*CONSEGNE DELL'ESERCIZIO*:
1. Stampa, senza alcuna modifica, la parte del brano su Sarajevo che comincia con "Vent'anni dopo sono" e prosegue fino a "famiglia reale saudita.".
2. Stabilisci se ciascuna affermazione concorda con il brano su Sarajevo. Rispondi sì o no e cita le parole del brano che lo dimostrano.
(a) In Bosnia la pita di carne si chiama burek.
(b) La moschea del quartiere di Mojmilo porta ancora incise le ingiurie della guerra.
(c) I primi ebrei sefarditi giunsero a Sarajevo alla fine del Cinquecento.
3. Prosegui il brano su Sarajevo a partire dalla sua ultima frase.

*BLOCCO DI TESTO*:
↓↓↓
Vent'anni dopo sono arrivata a Sarajevo a bordo di un autobus che proveniva da Mostar: sono apparse delle concessionarie di auto tedesche e dei brutti condomini alla moda socialista. Alcuni portavano ancora incise le ingiurie della guerra, ma non la scintillante moschea del quartiere di Mojmilo, regalo della famiglia reale saudita.
Vicino alla stazione mi sono fermata a mangiare una pita di carne, che in Bosnia si chiama burek. La pita è una sottilissima sfoglia ripiena a forma di tubo, che poi viene avvolta per formare una spirale nella teglia. Come ci aveva riferito Dario a Blagaj, era molto importante nella cultura musulmana tradizionale che le donne sapessero fare una perfetta sfoglia, larga e sottile.
Costeggiando la Miljacka, un taxi mi ha portata all'ingresso della Baščaršija, il vecchio mercato ottomano del XV secolo, con i cortili dei caravanserragli e le classiche casette in legno e calce, la maggior parte delle quali oggi trasformate in ristoranti, bar e botteghe di souvenir in purissimo stile ottomano. Come a Mostar, anche a Sarajevo i turchi hanno lasciato moschee e madrase, bazar e bagni, ma a quell'epoca risalgono anche la vecchia chiesa ortodossa e la vecchia sinagoga (i primi ebrei sefarditi, scacciati dalla Spagna, arrivarono già alla fine del Quattrocento). Se l'intera Bosnia rappresenta il punto di incontro fra Oriente e Occidente, la città vecchia di Sarajevo ne è proprio il cuore: quando via Sarači si allarga e prende il nome di Ferhadija (elegante via pedonale molto frequentata per i negozi e i caffè) si passa dal quartiere ottomano-islamico a quello di epoca asburgica, dove sorgono anche le più recenti chiese cattoliche e ortodosse.
↑↑↑
*RIGHE DI DATI*:
↓↓↓
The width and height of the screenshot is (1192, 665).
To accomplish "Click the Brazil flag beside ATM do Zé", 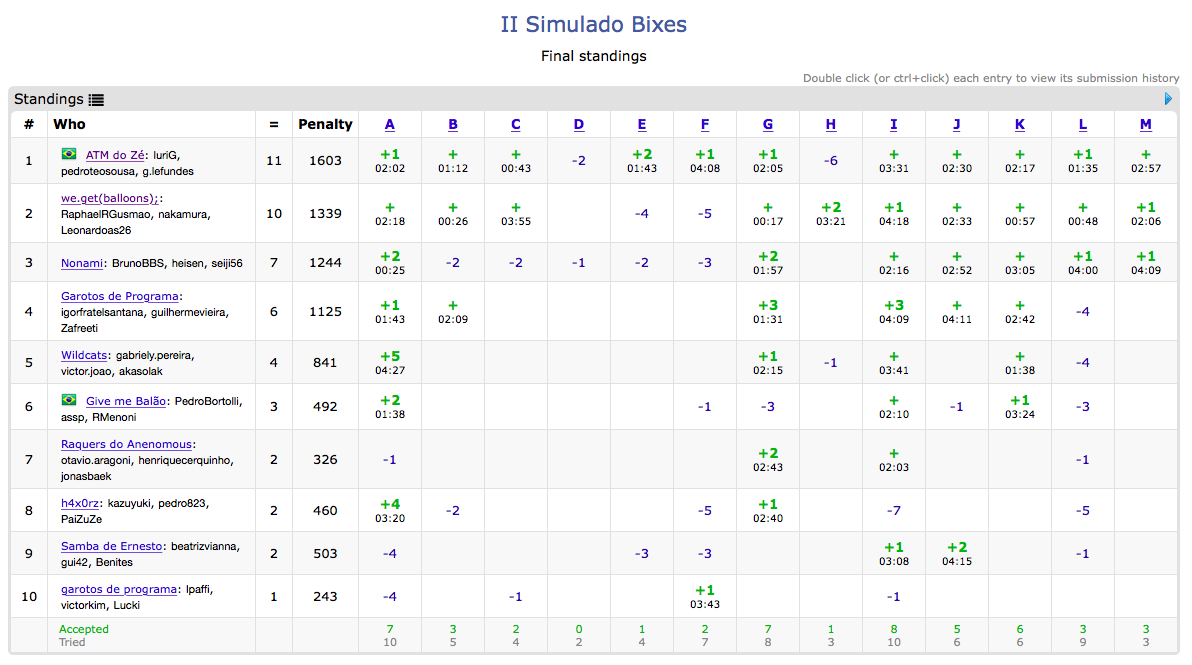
↑↑↑
*SOLUZIONI DELL'ESERCIZIO*:
1.
Vent'anni dopo sono arrivata a Sarajevo a bordo di un autobus che proveniva da Mostar: sono apparse delle concessionarie di auto tedesche e dei brutti condomini alla moda socialista. Alcuni portavano ancora incise le ingiurie della guerra, ma non la scintillante moschea del quartiere di Mojmilo, regalo della famiglia reale saudita.

2.
(a) Sì: "una pita di carne, che in Bosnia si chiama burek".
(b) No: "ma non la scintillante moschea del quartiere di Mojmilo".
(c) No: "arrivarono già alla fine del Quattrocento".

3.
Oggi, le sere estive nella Baščaršija sono allegre e adatte a tutti i palati: gli avventori si suddividono equamente tra chi beve alcolici e ascolta musica da discoteca e chi beve tè, fuma la shisha e ascolta musica tradizionale. I veli e le bevande analcoliche, a quanto pare, sono diventati di moda, anche perché tra i clienti si mescolano sempre più turisti mediorientali. In particolare la meta è molto gettonata tra i popoli del Golfo, attratti dalla cucina Halal e dalla natura molto più verde e rigogliosa delle loro lande desertiche. Per la precisione il quartier generale di kuwaitiani, qatarini, emiratini è il sobborgo di Ilidža, vicino alla sorgente del fiume Bosna, dove sorgono hotel abbastanza lussuosi da rispondere ai loro elevati standard.
Vicino alla cattedrale del Sacro Cuore una grande insegna nera attira la mia attenzione. La Galerija 11/07/95. Srebrenica exhibition è il primo memoriale del Paese, fondato per non dimenticare quello che è stato definito "il più spaventoso massacro in Europa dopo la Seconda Guerra Mondiale". Guardando il Memorial Video torniamo a quei giorni di luglio del 1995 in cui, dopo la resa di Srebrenica, circa ottomila maschi musulmani furono portati via e massacrati dalle truppe speciali del futuro criminale di guerra Ratko Mladić. Le terrificanti foto in bianco e nero di Tarik Samarah si concentrano sul dopo (fosse comuni, riesumazioni di cadaveri, campi profughi), il montaggio serratissimo di foto in bianco e nero di Paul Lowe (con la “Summer Overture” di Mansell che attorciglia le budella in sottofondo) è dedicato all'assedio di Sarajevo e molte altre testimonianze esplorano il lato oscuro degli anni Novanta al di là dell'Adriatico.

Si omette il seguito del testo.